Onderwijs is georganiseerde socialisatie, aldus Van Kemenade. ‘Dat betekent dat het onderwijs de leerlingen moet voorbereiden op bewuste deelname aan de samenleving, door ze kennis, inzicht en vaardigheden te geven en normen en waarden bij te brengen. Die georganiseerde socialisatie is voortdurend in beweging, simpelweg omdat de samenleving voortdurend in beweging is. De arbeidsmarkt is in beweging. De leerlingenpopulatie is in beweging. De technologie is in beweging. Die factoren zijn van invloed zijn op de inhoud en de effectiviteit van dat onderwijs. Het onderwijs zal zich continu met die dynamische factoren moeten verhouden en dus altijd in beweging moeten blijven. Vaste waarden in die dynamische context zijn de toegankelijkheid van het onderwijs en de reikwijdte van het vormingsaanbod.
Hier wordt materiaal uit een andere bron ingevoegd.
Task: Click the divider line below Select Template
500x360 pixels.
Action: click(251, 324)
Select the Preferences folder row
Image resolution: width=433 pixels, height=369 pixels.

Die moet je steeds weer aanpassen aan de behoefte en de functie van het onderwijs.’

Leerlingen van de P.F. Overbeeke Middenschool te Utrecht tijdens een les maatschappij-oriëntatie, 1982.

Coherente visie

Van Kemenade stelt vast dat er in de aansturing van onderwijs door de jaren heen altijd golfbewegingen zijn geweest tussen distributief (de overheid verstrekt geld en laat het verder aan de scholen over) en constructief (de overheid verstrekt geld en bemoeit zich actief met de vormgeving van het onderwijs). ‘Ik ben altijd voorstander geweest van constructief onderwijsbeleid. Daarvoor is een coherente visie op onderwijs nodig. Die heb ik in de jaren zeventig gebracht in de Contourennota. Dat was een samenhangende visie op de totale problematiek van het onderwijs. Je moet die ook in zijn samenhang bekijken, want alle onderwijssoorten hebben met elkaar te maken. Die samenhangende visie op het onderwijs was destijds gebaseerd op een Kamerbreed verzoek. Er is veel discussie over geweest. Uiteindelijk kon de politiek het niet eens worden over enkele onderdelen. Sindsdien is er nooit meer een algemeen gedragen kijk op het onderwijs geweest. Wat je wel kunt stellen, is dat de kwaliteit van het Nederlands onderwijs altijd op een behoorlijk niveau is gebleven. Internationaal doen we het nog steeds goed. De toegankelijkheid van het onderwijs echter kent zijn beperkingen. Met name is er een probleem met mensen die van huis uit niet met het onderwijs vertrouwd zijn. Arbeiderskinderen, allochtonen. Laatst heeft de onderwijsinspectie ook vastgesteld dat het onderwijs eigenlijk geen gelijke kansen biedt. Daar is wel veel publiciteit over geweest, maar het heeft helaas niet geleid tot een verandering in het beleid. Ook de effectiviteit van het Nederlands onderwijs is voor verbetering vatbaar. Het is voortgekomen uit het jaarklassensysteem, met blokken leerlingen in een klas, die op hetzelfde moment hetzelfde onderwijs krijgen. Je moet veel meer rekening houden met de individuele mogelijkheden en de verschillen tussen leerlingen. Verder vind ik dat er best wat meer aandacht mag komen voor de reikwijdte van het vormingsaanbod. Er is een geweldige fixatie op rekenen en taal.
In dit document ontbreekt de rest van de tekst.